According to Vanity Fair, Hollywood mogul Harry Cohn — the owner of Columbia Pictures and, therefore, Novak’s boss — got wind of the affair and hired mobsters to kidnap and threaten Davis with the consequences that would befall him if he continued the then-taboo interracial relationship. In 1958, Davis briefly married Loray White, a Black dancer, in the hope that the union would offer him protection from those threatening him, but it was an unhappy marriage. He married two more times, and was still with his third wife, Altovise, at the time of his death.
A tragic car accident
In November 1954, Davis suffered a horrific injury that would require immense strength to overcome, revealing the resilience that helped to take the entertainer to the greatest heights of stardom.
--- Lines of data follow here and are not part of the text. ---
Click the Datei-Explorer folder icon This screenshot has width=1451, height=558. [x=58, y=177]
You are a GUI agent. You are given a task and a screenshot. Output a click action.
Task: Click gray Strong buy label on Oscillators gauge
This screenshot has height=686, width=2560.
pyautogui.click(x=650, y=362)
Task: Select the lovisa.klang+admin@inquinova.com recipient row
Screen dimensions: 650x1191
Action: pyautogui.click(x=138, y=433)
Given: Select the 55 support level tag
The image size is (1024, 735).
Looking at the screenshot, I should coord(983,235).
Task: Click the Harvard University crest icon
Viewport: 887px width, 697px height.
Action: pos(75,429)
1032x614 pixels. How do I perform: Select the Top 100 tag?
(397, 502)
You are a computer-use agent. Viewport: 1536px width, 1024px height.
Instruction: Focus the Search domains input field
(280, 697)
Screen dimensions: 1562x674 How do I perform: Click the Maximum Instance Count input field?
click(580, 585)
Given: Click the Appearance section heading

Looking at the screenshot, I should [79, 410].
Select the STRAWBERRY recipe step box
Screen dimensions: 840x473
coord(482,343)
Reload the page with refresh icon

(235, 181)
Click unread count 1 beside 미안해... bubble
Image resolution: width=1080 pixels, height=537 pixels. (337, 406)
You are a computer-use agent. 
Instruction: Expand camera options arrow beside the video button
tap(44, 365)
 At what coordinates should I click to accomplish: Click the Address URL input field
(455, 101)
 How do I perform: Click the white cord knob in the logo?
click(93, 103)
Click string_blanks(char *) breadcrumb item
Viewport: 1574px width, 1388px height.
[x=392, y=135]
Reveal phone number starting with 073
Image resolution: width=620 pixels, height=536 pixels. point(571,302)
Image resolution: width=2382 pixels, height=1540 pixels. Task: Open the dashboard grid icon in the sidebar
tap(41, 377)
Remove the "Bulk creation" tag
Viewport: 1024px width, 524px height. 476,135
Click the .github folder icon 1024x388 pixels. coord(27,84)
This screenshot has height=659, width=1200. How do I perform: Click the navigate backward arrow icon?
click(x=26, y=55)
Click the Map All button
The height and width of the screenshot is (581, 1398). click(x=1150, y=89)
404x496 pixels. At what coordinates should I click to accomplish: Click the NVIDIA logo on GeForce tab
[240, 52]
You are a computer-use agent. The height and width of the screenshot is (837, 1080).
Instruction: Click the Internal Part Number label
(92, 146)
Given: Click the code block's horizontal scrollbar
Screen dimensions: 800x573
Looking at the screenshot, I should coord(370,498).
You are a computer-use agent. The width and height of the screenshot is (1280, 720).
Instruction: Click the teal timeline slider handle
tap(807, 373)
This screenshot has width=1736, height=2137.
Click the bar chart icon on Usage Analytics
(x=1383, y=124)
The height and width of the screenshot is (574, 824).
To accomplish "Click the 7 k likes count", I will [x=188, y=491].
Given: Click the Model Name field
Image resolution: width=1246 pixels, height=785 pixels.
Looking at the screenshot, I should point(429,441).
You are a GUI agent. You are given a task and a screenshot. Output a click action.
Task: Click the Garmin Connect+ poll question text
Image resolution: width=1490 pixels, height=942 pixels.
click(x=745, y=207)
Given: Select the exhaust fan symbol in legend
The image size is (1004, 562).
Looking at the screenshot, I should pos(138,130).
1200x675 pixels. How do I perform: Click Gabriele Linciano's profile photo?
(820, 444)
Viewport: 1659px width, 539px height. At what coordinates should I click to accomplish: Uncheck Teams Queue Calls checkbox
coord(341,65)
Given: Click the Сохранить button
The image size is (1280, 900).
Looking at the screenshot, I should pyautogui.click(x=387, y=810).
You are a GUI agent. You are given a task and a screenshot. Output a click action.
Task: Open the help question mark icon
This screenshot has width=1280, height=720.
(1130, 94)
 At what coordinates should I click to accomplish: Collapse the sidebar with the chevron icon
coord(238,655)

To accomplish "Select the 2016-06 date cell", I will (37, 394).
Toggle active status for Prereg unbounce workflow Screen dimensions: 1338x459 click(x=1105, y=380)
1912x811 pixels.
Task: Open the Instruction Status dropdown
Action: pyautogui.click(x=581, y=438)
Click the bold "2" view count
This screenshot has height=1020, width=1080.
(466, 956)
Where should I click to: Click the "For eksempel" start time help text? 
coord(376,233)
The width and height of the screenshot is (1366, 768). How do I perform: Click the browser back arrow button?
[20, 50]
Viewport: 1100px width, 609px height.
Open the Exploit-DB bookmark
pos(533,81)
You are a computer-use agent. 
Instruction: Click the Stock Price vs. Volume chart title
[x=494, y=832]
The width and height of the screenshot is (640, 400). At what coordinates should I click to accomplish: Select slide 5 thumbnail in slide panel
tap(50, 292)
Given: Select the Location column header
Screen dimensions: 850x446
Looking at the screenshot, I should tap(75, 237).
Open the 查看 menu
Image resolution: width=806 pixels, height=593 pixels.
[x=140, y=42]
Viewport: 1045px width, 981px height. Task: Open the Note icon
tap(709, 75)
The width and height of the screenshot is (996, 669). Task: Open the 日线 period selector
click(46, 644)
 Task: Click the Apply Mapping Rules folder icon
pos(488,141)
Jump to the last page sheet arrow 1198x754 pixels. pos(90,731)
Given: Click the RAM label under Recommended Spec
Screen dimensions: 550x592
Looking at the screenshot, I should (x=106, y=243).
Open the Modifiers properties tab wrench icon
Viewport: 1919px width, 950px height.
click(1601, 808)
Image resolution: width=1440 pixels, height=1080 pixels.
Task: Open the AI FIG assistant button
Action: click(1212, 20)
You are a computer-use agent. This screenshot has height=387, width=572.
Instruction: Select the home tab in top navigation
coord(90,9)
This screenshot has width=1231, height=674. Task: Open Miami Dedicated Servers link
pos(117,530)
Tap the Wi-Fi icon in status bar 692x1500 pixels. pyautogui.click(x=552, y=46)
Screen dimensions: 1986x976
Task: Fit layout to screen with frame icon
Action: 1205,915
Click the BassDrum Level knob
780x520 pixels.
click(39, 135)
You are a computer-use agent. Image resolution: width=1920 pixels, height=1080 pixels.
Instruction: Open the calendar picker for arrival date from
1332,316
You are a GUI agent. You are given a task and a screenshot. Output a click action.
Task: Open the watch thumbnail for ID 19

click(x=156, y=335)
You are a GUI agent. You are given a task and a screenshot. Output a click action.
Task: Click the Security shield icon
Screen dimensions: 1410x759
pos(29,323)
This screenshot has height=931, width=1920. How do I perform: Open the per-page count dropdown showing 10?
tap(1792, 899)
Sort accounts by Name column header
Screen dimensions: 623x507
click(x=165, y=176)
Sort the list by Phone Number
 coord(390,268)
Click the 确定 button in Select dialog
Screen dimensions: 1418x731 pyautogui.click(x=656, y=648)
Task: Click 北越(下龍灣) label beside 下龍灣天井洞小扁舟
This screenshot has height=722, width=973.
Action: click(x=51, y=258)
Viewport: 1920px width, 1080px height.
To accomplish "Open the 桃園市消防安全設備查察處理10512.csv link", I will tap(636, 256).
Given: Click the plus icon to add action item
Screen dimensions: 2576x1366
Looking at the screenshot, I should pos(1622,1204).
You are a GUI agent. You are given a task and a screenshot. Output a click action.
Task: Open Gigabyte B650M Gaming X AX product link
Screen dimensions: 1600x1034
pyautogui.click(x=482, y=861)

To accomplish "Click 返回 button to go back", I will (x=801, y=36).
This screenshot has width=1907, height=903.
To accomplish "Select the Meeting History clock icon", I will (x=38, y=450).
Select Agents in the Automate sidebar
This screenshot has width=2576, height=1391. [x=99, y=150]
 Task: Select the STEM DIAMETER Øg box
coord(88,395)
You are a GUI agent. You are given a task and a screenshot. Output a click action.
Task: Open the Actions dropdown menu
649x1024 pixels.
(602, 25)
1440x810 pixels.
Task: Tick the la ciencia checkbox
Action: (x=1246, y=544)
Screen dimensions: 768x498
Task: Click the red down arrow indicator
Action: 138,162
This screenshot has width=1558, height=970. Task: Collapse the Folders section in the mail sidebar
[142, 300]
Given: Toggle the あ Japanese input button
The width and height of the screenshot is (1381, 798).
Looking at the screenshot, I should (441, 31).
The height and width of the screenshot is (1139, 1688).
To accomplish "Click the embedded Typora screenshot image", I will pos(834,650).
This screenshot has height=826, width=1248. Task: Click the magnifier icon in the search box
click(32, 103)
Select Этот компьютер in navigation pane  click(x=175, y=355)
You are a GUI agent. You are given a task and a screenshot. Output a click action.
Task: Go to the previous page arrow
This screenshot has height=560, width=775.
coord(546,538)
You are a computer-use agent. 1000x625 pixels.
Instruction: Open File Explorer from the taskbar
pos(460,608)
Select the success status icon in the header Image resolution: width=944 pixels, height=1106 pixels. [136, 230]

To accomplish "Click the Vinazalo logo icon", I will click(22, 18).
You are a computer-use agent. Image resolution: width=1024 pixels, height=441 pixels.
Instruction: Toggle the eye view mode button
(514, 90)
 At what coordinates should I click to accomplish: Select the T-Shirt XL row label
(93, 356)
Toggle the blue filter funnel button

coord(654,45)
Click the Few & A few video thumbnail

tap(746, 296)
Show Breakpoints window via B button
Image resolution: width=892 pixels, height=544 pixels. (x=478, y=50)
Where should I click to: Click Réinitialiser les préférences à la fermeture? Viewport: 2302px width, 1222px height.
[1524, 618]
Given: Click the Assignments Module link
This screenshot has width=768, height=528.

As recollected in the first volume of his autobiography, everything was going well for Davis Jr. and the Will Mastin Trio. The troupe had been booked for a $7,500-per-week residency at a reputable L.A. casino, and Davis’s co-performers had just treated him to a brand-new Cadillac. He was totally content. But on the way to a recording session, he and his assistant, Charley, crashed the car into another driver attempting a badly-timed U-turn. Davis’s face hit the steering wheel, which held a protruding button for the car horn. It hit Davis in his left eye, permanently destroying it. In the following weeks, while Davis recovered, he was pictured wearing an eye-patch, but was later fitted with a glass eye.
One of Davis’s partners in the Rat Pack, Frank Sinatra (above, center), was nearby to support the singer in his recovery, according to Vanity Fair. The two remained close friends until Davis’s early death in 1990, following a battle with throat cancer, at the age of 64. People reported tributes to Davis from a number of public figures, including these words from Sinatra himself: “It was a generous God who gave him to us, and a heaven with his magic gives me warmth.”